▶ WHAT YOU SHOULD DO: Could you write out every item below word for word, changing nothing?

▶ ITEMS:
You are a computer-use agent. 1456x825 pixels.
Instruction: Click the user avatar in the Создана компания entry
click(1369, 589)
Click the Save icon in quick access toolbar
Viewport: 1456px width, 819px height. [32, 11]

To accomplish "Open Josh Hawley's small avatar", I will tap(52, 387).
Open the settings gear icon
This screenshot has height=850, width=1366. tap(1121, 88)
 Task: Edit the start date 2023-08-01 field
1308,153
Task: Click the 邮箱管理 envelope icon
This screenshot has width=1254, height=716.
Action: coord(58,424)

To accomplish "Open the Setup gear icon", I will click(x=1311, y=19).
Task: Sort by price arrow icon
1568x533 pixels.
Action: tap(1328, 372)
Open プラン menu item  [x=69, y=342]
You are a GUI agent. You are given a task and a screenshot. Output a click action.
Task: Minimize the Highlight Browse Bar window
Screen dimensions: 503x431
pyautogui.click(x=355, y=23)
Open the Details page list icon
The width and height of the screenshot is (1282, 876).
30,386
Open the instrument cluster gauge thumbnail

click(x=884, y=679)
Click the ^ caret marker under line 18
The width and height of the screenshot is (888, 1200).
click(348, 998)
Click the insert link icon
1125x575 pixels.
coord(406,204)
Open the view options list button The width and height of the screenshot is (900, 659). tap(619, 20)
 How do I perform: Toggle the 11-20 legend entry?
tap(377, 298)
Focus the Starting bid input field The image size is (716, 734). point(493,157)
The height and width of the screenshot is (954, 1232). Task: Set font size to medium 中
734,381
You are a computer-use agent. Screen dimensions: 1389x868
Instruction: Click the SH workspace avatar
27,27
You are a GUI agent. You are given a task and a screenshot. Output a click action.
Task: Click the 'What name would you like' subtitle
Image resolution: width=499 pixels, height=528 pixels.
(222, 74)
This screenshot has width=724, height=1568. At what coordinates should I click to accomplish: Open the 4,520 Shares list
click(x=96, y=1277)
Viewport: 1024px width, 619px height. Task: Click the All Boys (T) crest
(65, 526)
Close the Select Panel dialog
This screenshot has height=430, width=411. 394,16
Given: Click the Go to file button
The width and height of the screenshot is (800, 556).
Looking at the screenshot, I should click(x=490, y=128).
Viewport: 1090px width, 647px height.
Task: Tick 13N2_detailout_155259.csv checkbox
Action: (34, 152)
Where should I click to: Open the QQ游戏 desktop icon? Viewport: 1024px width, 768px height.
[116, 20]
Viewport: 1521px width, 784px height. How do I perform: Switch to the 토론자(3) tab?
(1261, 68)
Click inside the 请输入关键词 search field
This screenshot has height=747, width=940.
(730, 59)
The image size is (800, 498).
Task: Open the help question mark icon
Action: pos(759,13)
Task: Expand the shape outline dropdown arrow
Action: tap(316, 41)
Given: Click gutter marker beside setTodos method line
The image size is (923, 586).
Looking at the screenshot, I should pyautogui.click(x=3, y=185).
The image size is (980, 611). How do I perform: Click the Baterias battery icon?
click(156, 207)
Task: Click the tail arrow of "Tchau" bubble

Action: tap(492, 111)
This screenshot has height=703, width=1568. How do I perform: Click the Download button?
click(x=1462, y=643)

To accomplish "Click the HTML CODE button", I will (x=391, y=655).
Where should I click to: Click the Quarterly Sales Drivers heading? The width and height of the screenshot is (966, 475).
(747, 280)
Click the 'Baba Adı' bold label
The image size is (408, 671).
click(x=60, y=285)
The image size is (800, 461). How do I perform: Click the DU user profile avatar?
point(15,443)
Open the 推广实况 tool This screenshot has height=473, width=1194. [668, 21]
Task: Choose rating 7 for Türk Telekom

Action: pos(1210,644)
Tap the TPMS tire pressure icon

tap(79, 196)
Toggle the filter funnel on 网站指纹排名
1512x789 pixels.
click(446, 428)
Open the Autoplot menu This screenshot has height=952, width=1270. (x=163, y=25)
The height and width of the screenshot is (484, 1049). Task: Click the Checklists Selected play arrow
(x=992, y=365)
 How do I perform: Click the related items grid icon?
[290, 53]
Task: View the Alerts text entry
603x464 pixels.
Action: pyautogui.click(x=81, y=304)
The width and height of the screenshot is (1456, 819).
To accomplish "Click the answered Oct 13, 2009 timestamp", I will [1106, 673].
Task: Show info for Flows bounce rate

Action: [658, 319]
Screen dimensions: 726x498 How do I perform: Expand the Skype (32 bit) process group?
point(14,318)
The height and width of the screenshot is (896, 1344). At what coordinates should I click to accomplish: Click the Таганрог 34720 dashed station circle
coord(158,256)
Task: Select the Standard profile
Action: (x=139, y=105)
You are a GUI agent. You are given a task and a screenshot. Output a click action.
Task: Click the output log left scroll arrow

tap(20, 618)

▶ THE RESULT:
You are a computer-use agent. 1456x825 pixels.
Instruction: Click the user avatar in the Создана компания entry
click(1369, 589)
Click the Save icon in quick access toolbar
Viewport: 1456px width, 819px height. [32, 11]

To accomplish "Open Josh Hawley's small avatar", I will tap(52, 387).
Open the settings gear icon
This screenshot has height=850, width=1366. tap(1121, 88)
 Task: Edit the start date 2023-08-01 field
1308,153
Task: Click the 邮箱管理 envelope icon
This screenshot has width=1254, height=716.
Action: coord(58,424)

To accomplish "Open the Setup gear icon", I will click(x=1311, y=19).
Task: Sort by price arrow icon
1568x533 pixels.
Action: tap(1328, 372)
Open プラン menu item  [x=69, y=342]
You are a GUI agent. You are given a task and a screenshot. Output a click action.
Task: Minimize the Highlight Browse Bar window
Screen dimensions: 503x431
pyautogui.click(x=355, y=23)
Open the Details page list icon
The width and height of the screenshot is (1282, 876).
30,386
Open the instrument cluster gauge thumbnail

click(x=884, y=679)
Click the ^ caret marker under line 18
The width and height of the screenshot is (888, 1200).
click(348, 998)
Click the insert link icon
1125x575 pixels.
coord(406,204)
Open the view options list button The width and height of the screenshot is (900, 659). tap(619, 20)
 How do I perform: Toggle the 11-20 legend entry?
tap(377, 298)
Focus the Starting bid input field The image size is (716, 734). point(493,157)
The height and width of the screenshot is (954, 1232). Task: Set font size to medium 中
734,381
You are a computer-use agent. Screen dimensions: 1389x868
Instruction: Click the SH workspace avatar
27,27
You are a GUI agent. You are given a task and a screenshot. Output a click action.
Task: Click the 'What name would you like' subtitle
Image resolution: width=499 pixels, height=528 pixels.
(222, 74)
This screenshot has width=724, height=1568. At what coordinates should I click to accomplish: Open the 4,520 Shares list
click(x=96, y=1277)
Viewport: 1024px width, 619px height. Task: Click the All Boys (T) crest
(65, 526)
Close the Select Panel dialog
This screenshot has height=430, width=411. 394,16
Given: Click the Go to file button
The width and height of the screenshot is (800, 556).
Looking at the screenshot, I should click(x=490, y=128).
Viewport: 1090px width, 647px height.
Task: Tick 13N2_detailout_155259.csv checkbox
Action: (34, 152)
Where should I click to: Open the QQ游戏 desktop icon? Viewport: 1024px width, 768px height.
[116, 20]
Viewport: 1521px width, 784px height. How do I perform: Switch to the 토론자(3) tab?
(1261, 68)
Click inside the 请输入关键词 search field
This screenshot has height=747, width=940.
(730, 59)
The image size is (800, 498).
Task: Open the help question mark icon
Action: pos(759,13)
Task: Expand the shape outline dropdown arrow
Action: tap(316, 41)
Given: Click gutter marker beside setTodos method line
The image size is (923, 586).
Looking at the screenshot, I should pyautogui.click(x=3, y=185).
The image size is (980, 611). How do I perform: Click the Baterias battery icon?
click(156, 207)
Task: Click the tail arrow of "Tchau" bubble

Action: tap(492, 111)
This screenshot has height=703, width=1568. How do I perform: Click the Download button?
click(x=1462, y=643)

To accomplish "Click the HTML CODE button", I will (x=391, y=655).
Where should I click to: Click the Quarterly Sales Drivers heading? The width and height of the screenshot is (966, 475).
(747, 280)
Click the 'Baba Adı' bold label
The image size is (408, 671).
click(x=60, y=285)
The image size is (800, 461). How do I perform: Click the DU user profile avatar?
point(15,443)
Open the 推广实况 tool This screenshot has height=473, width=1194. [668, 21]
Task: Choose rating 7 for Türk Telekom

Action: pos(1210,644)
Tap the TPMS tire pressure icon

tap(79, 196)
Toggle the filter funnel on 网站指纹排名
1512x789 pixels.
click(446, 428)
Open the Autoplot menu This screenshot has height=952, width=1270. (x=163, y=25)
The height and width of the screenshot is (484, 1049). Task: Click the Checklists Selected play arrow
(x=992, y=365)
 How do I perform: Click the related items grid icon?
[290, 53]
Task: View the Alerts text entry
603x464 pixels.
Action: pyautogui.click(x=81, y=304)
The width and height of the screenshot is (1456, 819).
To accomplish "Click the answered Oct 13, 2009 timestamp", I will [1106, 673].
Task: Show info for Flows bounce rate

Action: [658, 319]
Screen dimensions: 726x498 How do I perform: Expand the Skype (32 bit) process group?
point(14,318)
The height and width of the screenshot is (896, 1344). At what coordinates should I click to accomplish: Click the Таганрог 34720 dashed station circle
coord(158,256)
Task: Select the Standard profile
Action: (x=139, y=105)
You are a GUI agent. You are given a task and a screenshot. Output a click action.
Task: Click the output log left scroll arrow

tap(20, 618)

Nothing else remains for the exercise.